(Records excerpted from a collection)

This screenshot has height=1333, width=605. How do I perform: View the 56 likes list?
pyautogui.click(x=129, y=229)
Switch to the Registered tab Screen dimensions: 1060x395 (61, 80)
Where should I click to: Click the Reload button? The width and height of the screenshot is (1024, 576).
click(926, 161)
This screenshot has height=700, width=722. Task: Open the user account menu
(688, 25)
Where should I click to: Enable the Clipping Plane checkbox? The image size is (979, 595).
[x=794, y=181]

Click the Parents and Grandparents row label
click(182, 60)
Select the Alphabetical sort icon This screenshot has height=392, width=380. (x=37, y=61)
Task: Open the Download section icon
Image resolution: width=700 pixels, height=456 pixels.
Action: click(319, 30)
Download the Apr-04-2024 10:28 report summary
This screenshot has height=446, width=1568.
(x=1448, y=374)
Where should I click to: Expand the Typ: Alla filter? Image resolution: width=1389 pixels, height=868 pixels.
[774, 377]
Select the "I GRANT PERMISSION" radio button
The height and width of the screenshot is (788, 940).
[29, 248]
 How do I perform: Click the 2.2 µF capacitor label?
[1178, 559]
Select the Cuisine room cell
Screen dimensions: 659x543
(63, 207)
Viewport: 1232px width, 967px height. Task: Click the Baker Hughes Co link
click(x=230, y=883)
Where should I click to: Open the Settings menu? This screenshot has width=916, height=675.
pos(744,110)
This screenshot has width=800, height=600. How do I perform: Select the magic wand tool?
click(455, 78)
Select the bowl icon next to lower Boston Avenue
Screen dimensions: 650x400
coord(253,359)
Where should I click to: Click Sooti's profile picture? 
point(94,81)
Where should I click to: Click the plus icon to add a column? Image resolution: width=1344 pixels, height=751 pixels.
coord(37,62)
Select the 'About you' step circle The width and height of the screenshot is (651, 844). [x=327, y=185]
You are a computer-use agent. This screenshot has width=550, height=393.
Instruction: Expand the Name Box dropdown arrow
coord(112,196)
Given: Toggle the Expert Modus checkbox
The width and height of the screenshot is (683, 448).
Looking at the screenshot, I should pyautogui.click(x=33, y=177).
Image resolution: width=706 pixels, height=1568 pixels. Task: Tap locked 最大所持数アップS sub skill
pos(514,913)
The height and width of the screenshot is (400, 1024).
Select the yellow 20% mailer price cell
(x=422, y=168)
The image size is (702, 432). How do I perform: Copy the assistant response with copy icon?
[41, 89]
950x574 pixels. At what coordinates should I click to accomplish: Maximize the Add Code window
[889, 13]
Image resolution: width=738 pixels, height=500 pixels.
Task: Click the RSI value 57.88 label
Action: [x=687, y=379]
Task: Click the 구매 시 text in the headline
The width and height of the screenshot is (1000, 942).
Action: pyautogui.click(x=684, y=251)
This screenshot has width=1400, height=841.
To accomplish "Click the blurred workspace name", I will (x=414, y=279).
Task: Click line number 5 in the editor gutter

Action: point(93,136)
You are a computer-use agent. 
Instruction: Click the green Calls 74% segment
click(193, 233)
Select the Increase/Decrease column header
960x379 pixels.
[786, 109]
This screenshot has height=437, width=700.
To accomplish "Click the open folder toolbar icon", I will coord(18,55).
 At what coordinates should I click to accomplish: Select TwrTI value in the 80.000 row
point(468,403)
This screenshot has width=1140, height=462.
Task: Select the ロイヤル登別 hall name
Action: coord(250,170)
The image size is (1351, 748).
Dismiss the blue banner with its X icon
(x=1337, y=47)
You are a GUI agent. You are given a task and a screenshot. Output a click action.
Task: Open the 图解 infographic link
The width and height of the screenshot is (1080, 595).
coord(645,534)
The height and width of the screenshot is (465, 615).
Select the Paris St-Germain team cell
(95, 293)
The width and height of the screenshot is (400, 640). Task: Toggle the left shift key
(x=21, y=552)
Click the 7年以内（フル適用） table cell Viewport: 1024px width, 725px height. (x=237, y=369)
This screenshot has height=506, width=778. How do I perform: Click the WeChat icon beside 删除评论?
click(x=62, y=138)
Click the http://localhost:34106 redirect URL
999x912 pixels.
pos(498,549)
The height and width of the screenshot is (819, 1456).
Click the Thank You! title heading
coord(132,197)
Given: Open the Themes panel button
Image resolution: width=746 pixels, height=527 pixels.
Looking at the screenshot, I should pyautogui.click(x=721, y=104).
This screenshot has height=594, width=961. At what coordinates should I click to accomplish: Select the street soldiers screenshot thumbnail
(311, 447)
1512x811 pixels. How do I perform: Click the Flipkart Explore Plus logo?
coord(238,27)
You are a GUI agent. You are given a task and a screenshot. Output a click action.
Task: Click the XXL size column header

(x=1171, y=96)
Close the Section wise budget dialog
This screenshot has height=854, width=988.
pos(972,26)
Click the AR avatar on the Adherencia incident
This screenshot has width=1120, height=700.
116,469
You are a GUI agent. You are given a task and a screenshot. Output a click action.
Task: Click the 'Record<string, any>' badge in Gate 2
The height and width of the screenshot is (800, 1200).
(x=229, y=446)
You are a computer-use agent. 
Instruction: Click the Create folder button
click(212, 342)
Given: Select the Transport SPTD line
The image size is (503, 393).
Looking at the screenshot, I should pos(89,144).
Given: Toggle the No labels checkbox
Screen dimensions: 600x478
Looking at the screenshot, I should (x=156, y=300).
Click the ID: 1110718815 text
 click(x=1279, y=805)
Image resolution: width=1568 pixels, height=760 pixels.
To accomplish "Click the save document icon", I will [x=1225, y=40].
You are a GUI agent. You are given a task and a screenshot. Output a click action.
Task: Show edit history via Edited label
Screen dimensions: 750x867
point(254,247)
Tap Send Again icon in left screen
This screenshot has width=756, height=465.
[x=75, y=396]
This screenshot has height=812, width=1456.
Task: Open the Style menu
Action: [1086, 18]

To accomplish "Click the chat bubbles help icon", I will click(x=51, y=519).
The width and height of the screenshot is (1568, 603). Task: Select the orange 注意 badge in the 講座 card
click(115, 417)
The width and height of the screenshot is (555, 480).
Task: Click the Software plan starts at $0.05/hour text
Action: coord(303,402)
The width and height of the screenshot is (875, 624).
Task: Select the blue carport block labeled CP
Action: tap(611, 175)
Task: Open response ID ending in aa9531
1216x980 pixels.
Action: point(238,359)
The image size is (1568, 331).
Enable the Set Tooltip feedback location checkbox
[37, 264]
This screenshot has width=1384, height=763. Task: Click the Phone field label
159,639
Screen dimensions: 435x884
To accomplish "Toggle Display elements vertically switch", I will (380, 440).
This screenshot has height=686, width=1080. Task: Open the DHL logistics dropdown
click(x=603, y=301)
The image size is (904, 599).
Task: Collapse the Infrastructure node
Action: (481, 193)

## What you are asked to do
Of the entries above, repeat exactly the lines between the line with "Instruction: Click the Create folder button" and the line with "Task: Show edit history via Edited label", inclusive, and no others.

## Result
Instruction: Click the Create folder button
click(212, 342)
Given: Select the Transport SPTD line
The image size is (503, 393).
Looking at the screenshot, I should pos(89,144).
Given: Toggle the No labels checkbox
Screen dimensions: 600x478
Looking at the screenshot, I should (x=156, y=300).
Click the ID: 1110718815 text
 click(x=1279, y=805)
Image resolution: width=1568 pixels, height=760 pixels.
To accomplish "Click the save document icon", I will [x=1225, y=40].
You are a GUI agent. You are given a task and a screenshot. Output a click action.
Task: Show edit history via Edited label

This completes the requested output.